Opinião – O monopólio da verdade é incompatível com a liberdade

”Em que momento censurar previamente alguém é defender a democracia? O devido processo legal foi abolido em nome do combate às notícias falsas?”, questiona Ismael Almeida

25/02/2022 06:03

”A pretexto de combater notícias falsas, muitos têm cedido ao desejo autoritário de cercear a liberdade de expressão”

Sede do STF, em Brasília| Foto: Nelson Jr./STF

O combate às chamadas fake news é a nova coqueluche mundial, e é objeto do discurso politicamente correto de líderes engajados mundo afora. Mas o que são fake news? Elas podem ser definidas como desinformação ou boato distribuído de forma intencional, via meios de comunicação, oficiais ou não. Em português claro, nada mais são do que notícias falsas, fofocas ou boatos, que são práticas existentes desde os primórdios da comunicação humana.

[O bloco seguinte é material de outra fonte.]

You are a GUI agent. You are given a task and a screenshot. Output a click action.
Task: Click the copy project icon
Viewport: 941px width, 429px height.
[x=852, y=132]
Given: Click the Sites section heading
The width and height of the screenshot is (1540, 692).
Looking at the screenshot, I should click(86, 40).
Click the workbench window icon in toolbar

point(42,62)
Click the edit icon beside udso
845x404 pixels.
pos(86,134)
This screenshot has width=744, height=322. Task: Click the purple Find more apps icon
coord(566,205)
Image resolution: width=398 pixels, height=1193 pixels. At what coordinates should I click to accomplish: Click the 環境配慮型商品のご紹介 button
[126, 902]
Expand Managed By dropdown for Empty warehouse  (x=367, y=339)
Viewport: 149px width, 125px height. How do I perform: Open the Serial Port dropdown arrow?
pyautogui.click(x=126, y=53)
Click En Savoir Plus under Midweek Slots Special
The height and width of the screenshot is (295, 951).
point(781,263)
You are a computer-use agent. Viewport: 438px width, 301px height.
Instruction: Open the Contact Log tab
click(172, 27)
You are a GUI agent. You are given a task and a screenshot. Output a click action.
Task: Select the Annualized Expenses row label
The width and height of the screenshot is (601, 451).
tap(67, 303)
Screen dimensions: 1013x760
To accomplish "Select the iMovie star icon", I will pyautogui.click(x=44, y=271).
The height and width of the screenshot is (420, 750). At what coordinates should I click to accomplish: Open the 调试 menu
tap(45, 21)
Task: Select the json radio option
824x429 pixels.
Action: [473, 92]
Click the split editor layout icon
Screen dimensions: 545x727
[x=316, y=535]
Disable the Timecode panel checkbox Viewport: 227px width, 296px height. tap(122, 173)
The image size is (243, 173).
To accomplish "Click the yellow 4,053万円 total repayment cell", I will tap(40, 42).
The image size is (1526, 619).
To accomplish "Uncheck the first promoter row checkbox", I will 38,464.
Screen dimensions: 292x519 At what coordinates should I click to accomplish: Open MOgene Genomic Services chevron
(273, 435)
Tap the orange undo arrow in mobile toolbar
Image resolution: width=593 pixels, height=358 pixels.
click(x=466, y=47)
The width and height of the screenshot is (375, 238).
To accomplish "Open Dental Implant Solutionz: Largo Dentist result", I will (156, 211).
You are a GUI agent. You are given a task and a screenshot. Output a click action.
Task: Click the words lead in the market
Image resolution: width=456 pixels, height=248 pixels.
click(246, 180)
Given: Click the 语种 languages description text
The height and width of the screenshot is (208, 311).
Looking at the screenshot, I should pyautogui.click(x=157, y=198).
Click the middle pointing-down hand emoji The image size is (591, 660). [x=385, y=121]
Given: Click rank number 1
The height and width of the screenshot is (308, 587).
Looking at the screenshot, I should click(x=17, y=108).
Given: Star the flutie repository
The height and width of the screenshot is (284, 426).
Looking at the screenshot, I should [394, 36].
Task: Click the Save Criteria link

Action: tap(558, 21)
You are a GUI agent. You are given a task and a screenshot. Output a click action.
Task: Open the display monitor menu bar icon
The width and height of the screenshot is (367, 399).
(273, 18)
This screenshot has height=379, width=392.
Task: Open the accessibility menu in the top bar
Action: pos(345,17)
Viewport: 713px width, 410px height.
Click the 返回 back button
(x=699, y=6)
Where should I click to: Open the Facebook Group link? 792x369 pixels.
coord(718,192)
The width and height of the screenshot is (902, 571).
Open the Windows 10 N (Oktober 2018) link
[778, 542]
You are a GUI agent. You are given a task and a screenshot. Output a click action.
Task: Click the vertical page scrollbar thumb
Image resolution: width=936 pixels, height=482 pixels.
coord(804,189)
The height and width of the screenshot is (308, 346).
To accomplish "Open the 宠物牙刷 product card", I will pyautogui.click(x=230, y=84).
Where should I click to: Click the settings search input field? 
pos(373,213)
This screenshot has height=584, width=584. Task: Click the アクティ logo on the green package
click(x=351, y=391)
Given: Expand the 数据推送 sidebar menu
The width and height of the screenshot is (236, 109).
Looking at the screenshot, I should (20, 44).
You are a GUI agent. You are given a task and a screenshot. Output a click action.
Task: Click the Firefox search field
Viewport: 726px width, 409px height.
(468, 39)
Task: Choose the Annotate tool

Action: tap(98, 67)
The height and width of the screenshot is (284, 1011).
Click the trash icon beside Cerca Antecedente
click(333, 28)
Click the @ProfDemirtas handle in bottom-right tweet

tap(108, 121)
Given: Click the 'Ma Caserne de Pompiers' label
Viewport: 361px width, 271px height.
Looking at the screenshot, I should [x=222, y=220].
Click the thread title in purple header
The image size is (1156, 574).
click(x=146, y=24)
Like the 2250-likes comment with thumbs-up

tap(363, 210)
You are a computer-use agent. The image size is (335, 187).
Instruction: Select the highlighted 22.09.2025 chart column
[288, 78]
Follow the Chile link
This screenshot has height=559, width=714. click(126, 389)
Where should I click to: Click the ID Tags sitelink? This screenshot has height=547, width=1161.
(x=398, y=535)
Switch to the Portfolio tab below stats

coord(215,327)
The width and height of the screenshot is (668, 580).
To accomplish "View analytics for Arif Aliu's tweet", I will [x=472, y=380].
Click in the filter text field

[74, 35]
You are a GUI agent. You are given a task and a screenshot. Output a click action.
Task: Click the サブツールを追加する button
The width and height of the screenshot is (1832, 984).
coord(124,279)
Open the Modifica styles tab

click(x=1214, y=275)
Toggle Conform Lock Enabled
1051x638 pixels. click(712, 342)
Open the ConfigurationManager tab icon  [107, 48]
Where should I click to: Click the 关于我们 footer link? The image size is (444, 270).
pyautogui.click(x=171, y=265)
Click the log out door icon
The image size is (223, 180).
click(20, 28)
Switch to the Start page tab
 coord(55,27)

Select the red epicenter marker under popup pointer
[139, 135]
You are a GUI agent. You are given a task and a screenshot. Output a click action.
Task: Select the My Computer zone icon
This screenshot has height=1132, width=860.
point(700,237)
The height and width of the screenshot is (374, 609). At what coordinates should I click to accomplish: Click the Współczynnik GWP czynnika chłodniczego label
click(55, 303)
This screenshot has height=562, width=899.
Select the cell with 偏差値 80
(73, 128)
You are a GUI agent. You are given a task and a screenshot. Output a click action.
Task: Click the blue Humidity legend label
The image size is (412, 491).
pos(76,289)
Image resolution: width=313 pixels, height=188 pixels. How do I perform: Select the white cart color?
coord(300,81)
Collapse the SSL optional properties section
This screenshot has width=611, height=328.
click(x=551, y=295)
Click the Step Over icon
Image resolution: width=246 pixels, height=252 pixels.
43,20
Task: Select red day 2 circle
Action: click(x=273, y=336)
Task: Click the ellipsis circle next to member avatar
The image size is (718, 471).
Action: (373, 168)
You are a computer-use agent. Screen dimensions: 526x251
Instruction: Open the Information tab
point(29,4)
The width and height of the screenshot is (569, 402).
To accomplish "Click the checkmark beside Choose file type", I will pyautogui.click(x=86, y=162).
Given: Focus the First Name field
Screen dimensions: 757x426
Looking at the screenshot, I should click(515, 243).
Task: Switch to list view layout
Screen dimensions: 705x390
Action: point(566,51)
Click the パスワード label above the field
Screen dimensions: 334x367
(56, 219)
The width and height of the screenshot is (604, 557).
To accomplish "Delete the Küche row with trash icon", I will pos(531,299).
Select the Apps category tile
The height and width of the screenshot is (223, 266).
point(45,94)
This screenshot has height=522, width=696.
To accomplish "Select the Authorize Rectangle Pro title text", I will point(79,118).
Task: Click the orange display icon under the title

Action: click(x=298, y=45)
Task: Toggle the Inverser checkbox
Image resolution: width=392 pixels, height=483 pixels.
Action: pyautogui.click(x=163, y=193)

Sabemos que a mentira só pode ser combatida com a verdade. Mas, com o desenvolvimento das relações humanas e o surgimento das primeiras sociedades organizadas, a desinformação era cada vez mais difícil de ser desmentida. Isso gerou a necessidade de que houvesse uma referência, alguém com credibilidade reconhecida por aquele grupo social, que desse uma versão oficial dos fatos que seria aceita por todos. Com o advento da criação do Estado, esse ente passou a exercer esse papel e deter o monopólio da verdade.

Porém, o poder de dizer o que é verdade deu a muitos tiranos a chance de calar vozes que colocassem em xeque as suas versões sobre os fatos, sobretudo aqueles fatos cujas versões reais lhes eram incômodas, ou atrapalhariam seus planos de poder. Isso é verificável quando analisamos o surgimento dos regimes totalitários. Uma das primeiras ações dos ditadores era censurar a livre manifestação de pensamento e centralizar a informação nos meios de comunicação controlados pelo governo. Assim, o tirano passava a determinar a narrativa e, em alguns casos, até reescrevia a história a ser contada dali por diante.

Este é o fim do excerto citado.